Screening and functional analysis of key genes in target modules
In order to obtain the key genes in the above four modules, Cytoscape software was used to visualize the gene regulation network and screen out the genes with high connectivity in the modules(Fig. 10). From the 4 modules with the highest correlation, 17 key genes that may be related to lignocellulose degradation were screened (Table 1).In these networks, each node represents a gene, the nodes are linked by lines, and genes at both ends of the line are generally assumed to have the same biological function. Nine key genes were screened out from the blue module, two key genes were screened out from the darkorange module, three key genes were screened out from the steelblue module, and three key genes were screened out from the salmon module.

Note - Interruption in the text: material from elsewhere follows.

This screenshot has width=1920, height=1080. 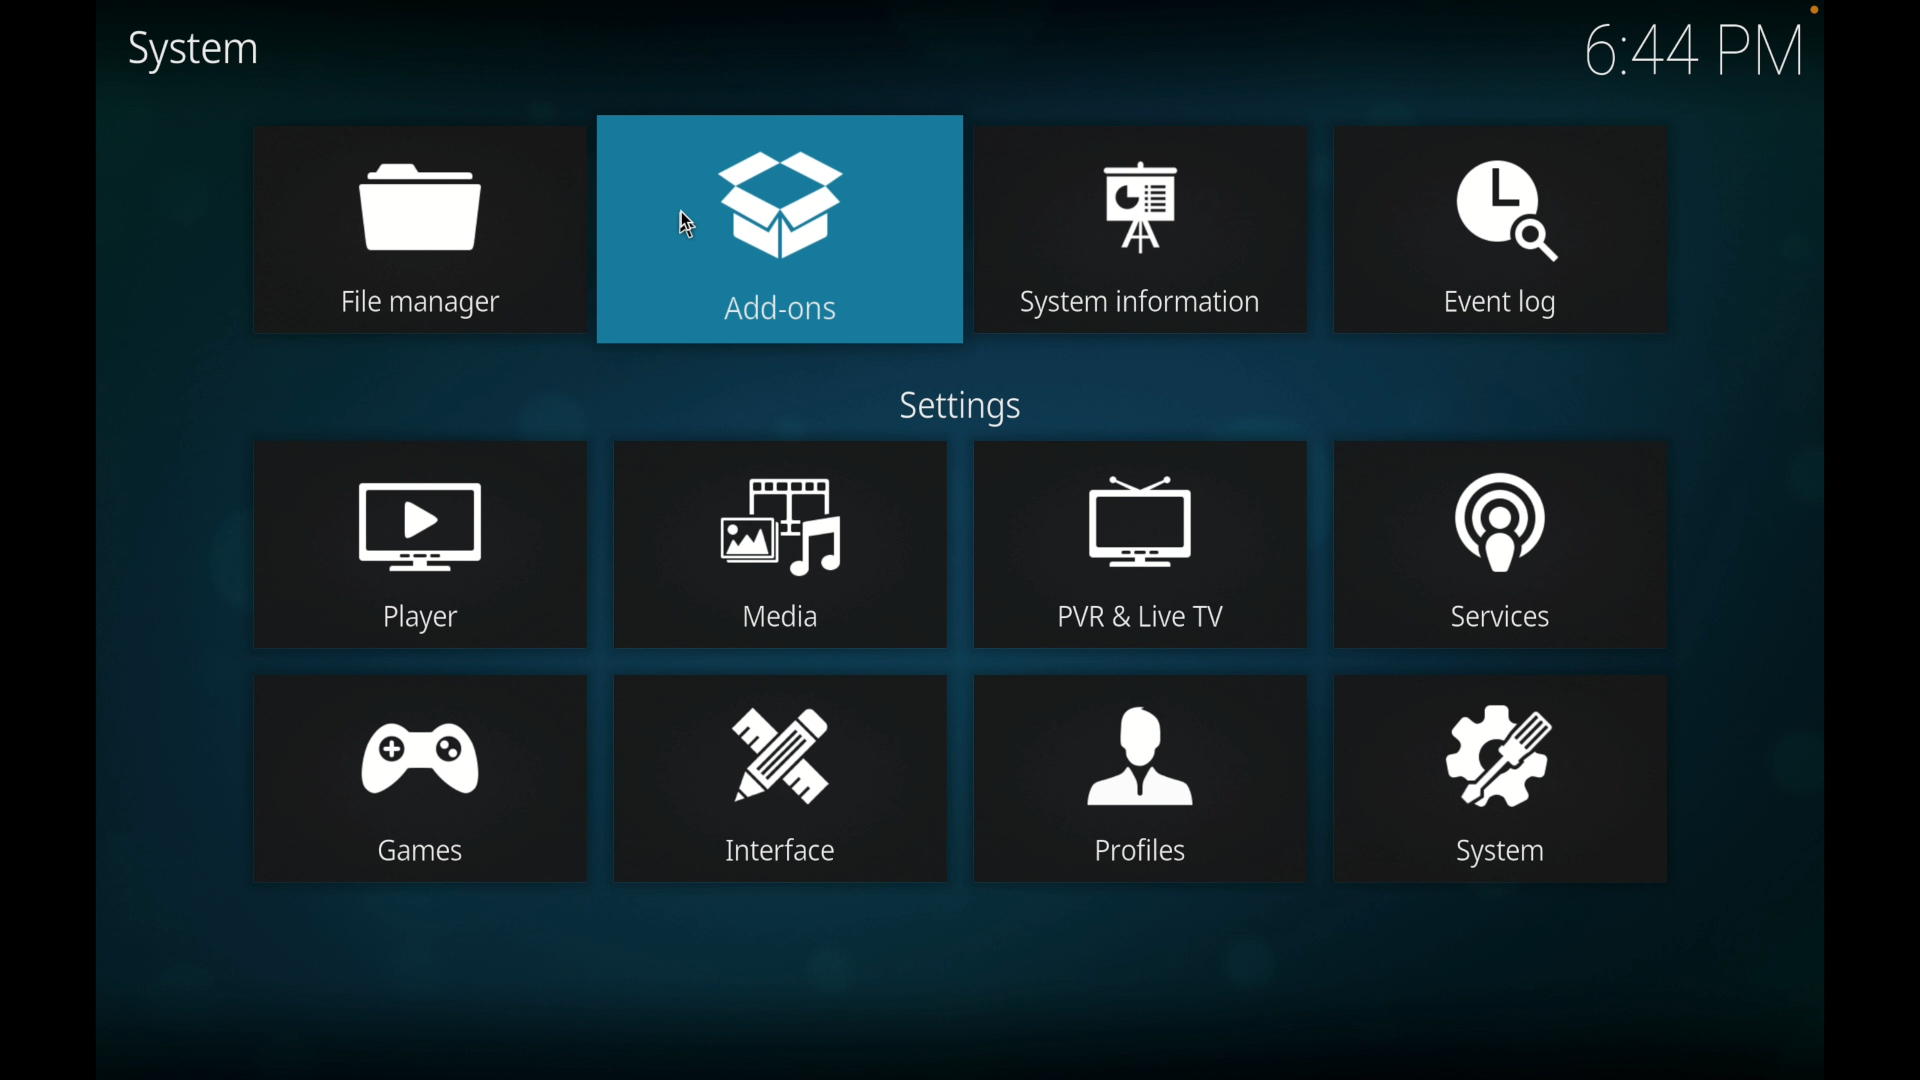 I want to click on games, so click(x=420, y=779).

Seventeen key genes were described in Table 1. At the same time, they can all be annotated to the CAZy database, indicating that they all belong to carbohydrate enzymes. It shows that our analysis is correct. Among them, six genes belonged to AAs family( Auxiliary Activities : Redox enzymes that act in conjunction with Cazymes), nine genes belonged to GHs family( Glycoside Hydrolases : hydrolysis and/or rearrangement of glycosidic bonds ), one gene belonged to CBMs family( Carbohydrate-Binding Modules: adhesion to carbohydrates ), and one gene belonged to PLs family( Polysaccharide Lyases: non-hydrolytic cleavage of glycosidic bonds ).
Differential expression of lignocellulose degradation related genes
The differential expression of these 17 genes was analyzed (Fig. 11). SE.1A4887, SE.1A4757, SE.1A2186, SE.1A5997, SE.1A7714 and SE.1A4339 were clustered together, and the expression level were high in all the six stages. SE.1A3039, SE.1A1616, SE.1A5542, SE.1A8861 and SE.1A1551 were clustered together, and the expression level were low. Among them, SE.1A3690 showed as the highest expression in the B1 stage, indicating its relation to lignocellulose degradation significantly. B4 and B6 are clustered together because they are all fruiting body. B2 and B3 cluster together because they are at a lower temperature.
Validation of DEGs by Quantitative Real-Time PCR (qRT-PCR)
In order to further verify the reliability of the transcriptome data, Four core genes and four other DEGs related to lignocelluloses degradation were selected for qRT-PCR(Fig. 12).The primers used in qPCR were listed in Table S5. The expression patterns of 8 genes detected by qRT-PCR wereconsistent with the transcriptome expression trend during the six development but a few genes were at some stage showed different expression trends. The above disparities may have been caused by differences between transcriptome sequencing and qRT-PCR as detection methods, a certain degree of inconsistency (about 30-40%)(Chen et al., 2020). The result was normal and reasonable. The results showed that the qRT-PCR results of most of the genes were consistent with the transcriptome data.